Bu başlık beni hüzünlendiren bir konudur. Doğruluğu tartışılır elbet ama özellikle genç bayanlar için, geleceğe dair planları büyük olan genç erkekler için bence bahsedilmesi gereken bir duygu.
Gün boyu aynı işi yapmak zaten sıkıcı. Buna bir de gelip giden arabaları ve yolcuları katarsak, orada kalmak, orada kalmaya mecbur olmak insana neler hissettirir hep merak etmişimdir. Gezilecek yerlere gidemeden, dünyayı tanıyamadan, macera yaşayamadan o pompa başında kalmak mecburiyeti bana hep hüzünlü gelmiştir.

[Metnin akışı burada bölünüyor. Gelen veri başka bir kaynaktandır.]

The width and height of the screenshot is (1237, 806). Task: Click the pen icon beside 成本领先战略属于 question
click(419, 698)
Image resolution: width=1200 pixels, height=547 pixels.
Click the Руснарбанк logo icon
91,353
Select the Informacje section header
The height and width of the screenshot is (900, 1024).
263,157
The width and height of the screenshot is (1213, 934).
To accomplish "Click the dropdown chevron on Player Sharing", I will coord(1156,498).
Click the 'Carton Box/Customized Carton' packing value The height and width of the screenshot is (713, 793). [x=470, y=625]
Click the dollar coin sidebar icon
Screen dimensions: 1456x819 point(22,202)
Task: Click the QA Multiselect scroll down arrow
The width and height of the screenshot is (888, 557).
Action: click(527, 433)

Hollywood sineması da uzun yıllar bu duyguyu kullandı. Pompacı kızın Amerika’yı tanımak, dünyayı dolaşmak arzusunu, zengin bir koca en azından beyaz atlı prensini (tır veya otomobil veya kamyonet…) bulmak umudunu. Karavan hayalini bile işlediler. Yaşlılar orda kalarak çalışmaya devam etti, gençler beş parasız, hayata atılmaya koştu.
Şimdi ne zaman bir benzinlik kıyısından geçsem aklıma o çalışanların neler hissettiği geliyor. Belki baba şirketleri, belki gayet mutlu ve yerleşik hayalleri var ama bazılarının bu hayalleri beslediğinden eminim.
Bir prensle tanışmak, bir gün buradan ayrılabilmek, kalanlardan değil de gidenlerden olmak hayalleri … bence var ve yaşanıyor. İster okumak için ister iş için olsun, mekan değiştirmek, en azından hayatı monotonluktan kurtarır. Oysa herkes gelip geçerken orada sabit kalmak mecburiyeti bence monotonluğun derecesini de artırıyor.
Bilmem. Ben öyle düşünüyorum.
Umarım ve dilerim o benzinliktekilerin tümü bir gün gitmek veya kalmakla ilgili hayallerini gerçekleştirirler.